Hot take, but I don't like Retroarch that much

I used to swear by RetroArch up until late last year as I love the CRT-Royale shader but I use USB controllers (Mega Drive, NES and Saturn so far) and getting them to work properly with each core was just too much of a hassle so now I use mednefen and standalone emulators. I still have RetroArch installed in case I need to emulate a certain computer or console and for Netplay although I haven't used it with anyone yet.
 
Not a hot take. While useful, its interface suffers from less than ideal user experience decisions.

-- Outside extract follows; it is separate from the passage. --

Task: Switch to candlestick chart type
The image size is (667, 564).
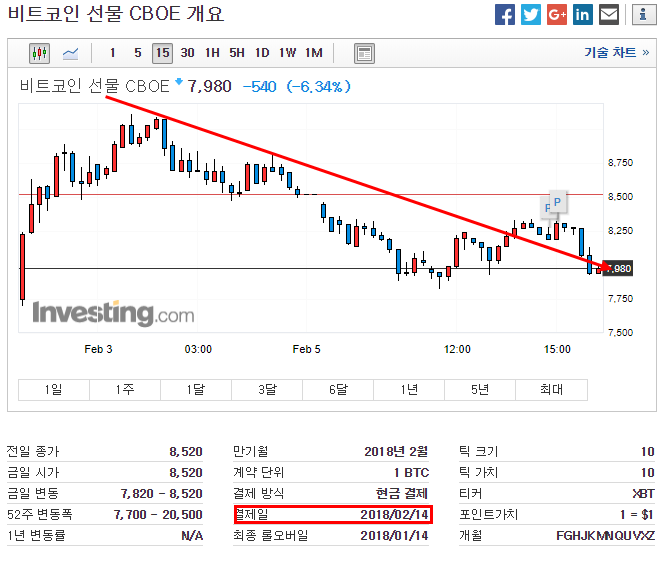Action: point(39,53)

And that's for the platform it was designed for, it gets even worse when you put it on other platforms like android (where it's not prepared with how permissions for external devices work, or decides to switch to keyboard input).
It's good it exists and that it's free, but one cannot deny how difficult it can be when one wants to customize things up.
 
For now I only use it for PC Engine and MegaDrive, I very much prefer stand-alone emulators if they're good enough. RetroArch menus are innecessarily convoluted, but at least the shaders are cool.

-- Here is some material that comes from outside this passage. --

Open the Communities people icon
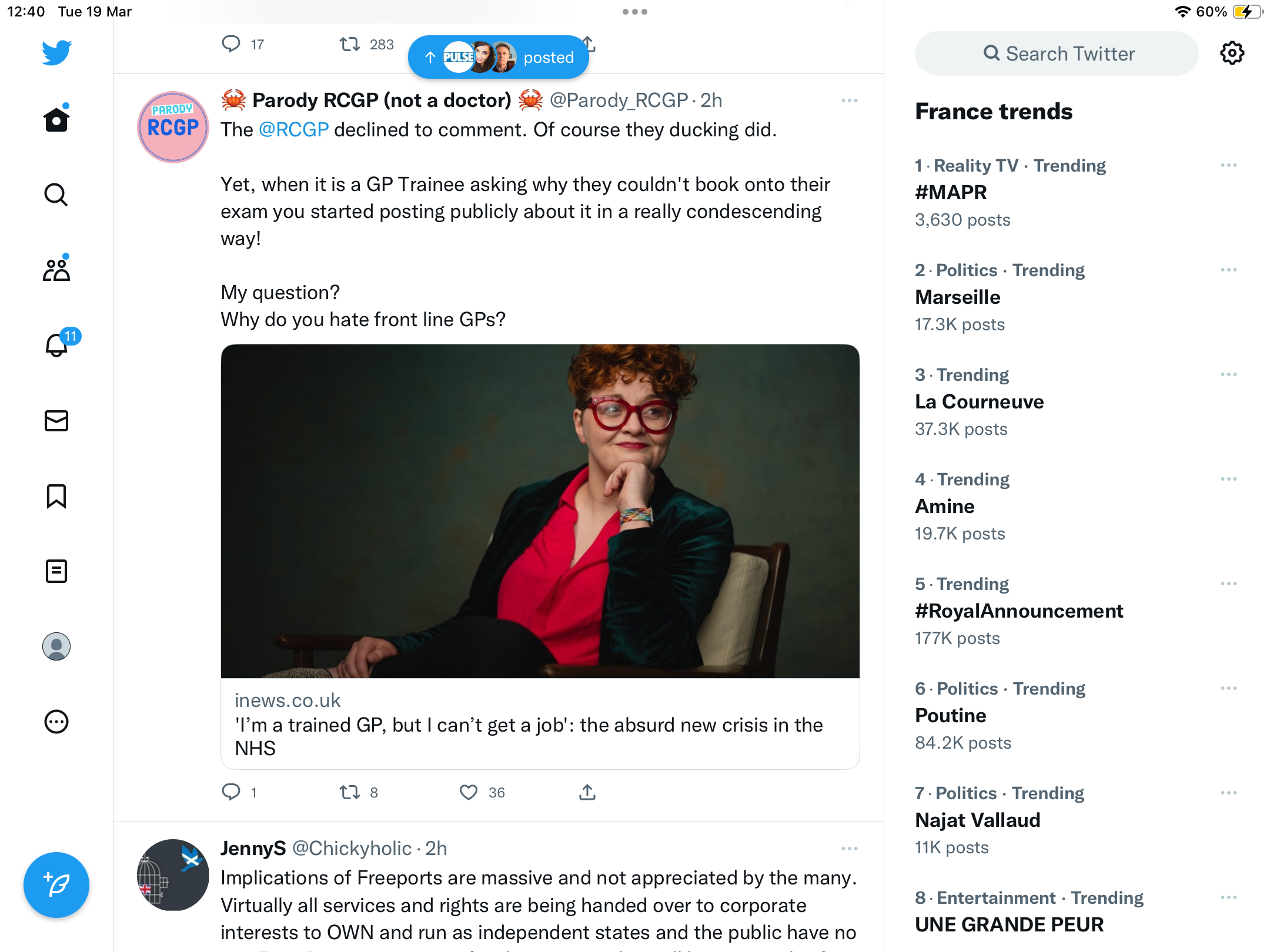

I use RA on my phone for gb/gbc/gba, tho
 
It feels particularly frustrating on PC. They had to really compromise the friendliness to make sure you can use the whole thing with a controller.

To me, the killer thing about RetroArch is the whole cores system. It's really sweet that it's like a generic target for all these different emulators. I guess in theory someone else could make a totally different emulator that's able to load libretro cores, but it's such a massive undertaking I don't think there's a lot of these floating around.

I find Retroarch pretty annoying to configure, but it is something you can get a bit better at, and after hours of tweaking on whatever handheld you have, if you backup that config, you can just use Retroarch for playing games instead of fiddling.
Yeah you’re totally right, the idea is great, but execution: poor.

OpenEmu is a great example of how you can make a multi-core emulator with a killer UI. It’s a visually beautiful app, easy to navigate and customize, and has a a wide range of emulator cores. But, it’s for MacOS only.
 
Yeah you’re totally right, the idea is great, but execution: poor.

OpenEmu is a great example of how you can make a multi-core emulator with a killer UI. It’s a visually beautiful app, easy to navigate and customize, and has a a wide range of emulator cores. But, it’s for MacOS only.
A better example would probably be mesen, which runs like 10 emulators and is simple and easy to use.
 
I recently set up my old PC to be an emulation machine on my TV and decided to use RetroArch for the first time. It for sure was not intuitive at first and took a while to get used to, but I got used to it. I already have a bit of a technical background so I don't know if that maybe gave me an advantage for certain things, but I haven't had much issue with it after the initial learning curve. Especially since I only use RA to set up cores and configurations, and ES-DE to actually select and launch games.

I do use standalone for Dolphin, PCSX2, and anything beyond, though.
 
I recently set up my old PC to be an emulation machine on my TV and decided to use RetroArch for the first time. It for sure was not intuitive at first and took a while to get used to, but I got used to it. I already have a bit of a technical background so I don't know if that maybe gave me an advantage for certain things, but I haven't had much issue with it after the initial learning curve. Especially since I only use RA to set up cores and configurations, and ES-DE to actually select and launch games.

I do use standalone for Dolphin, PCSX2, and anything beyond, though.
I'm not sure it's possible to have a program with the scope and configuration possibilities of Retroarch while also being intuitive. It's somewhat impressive that the Retroarch devs have managed to wrangle the "core" of dozens of different emulators into a single usable thing.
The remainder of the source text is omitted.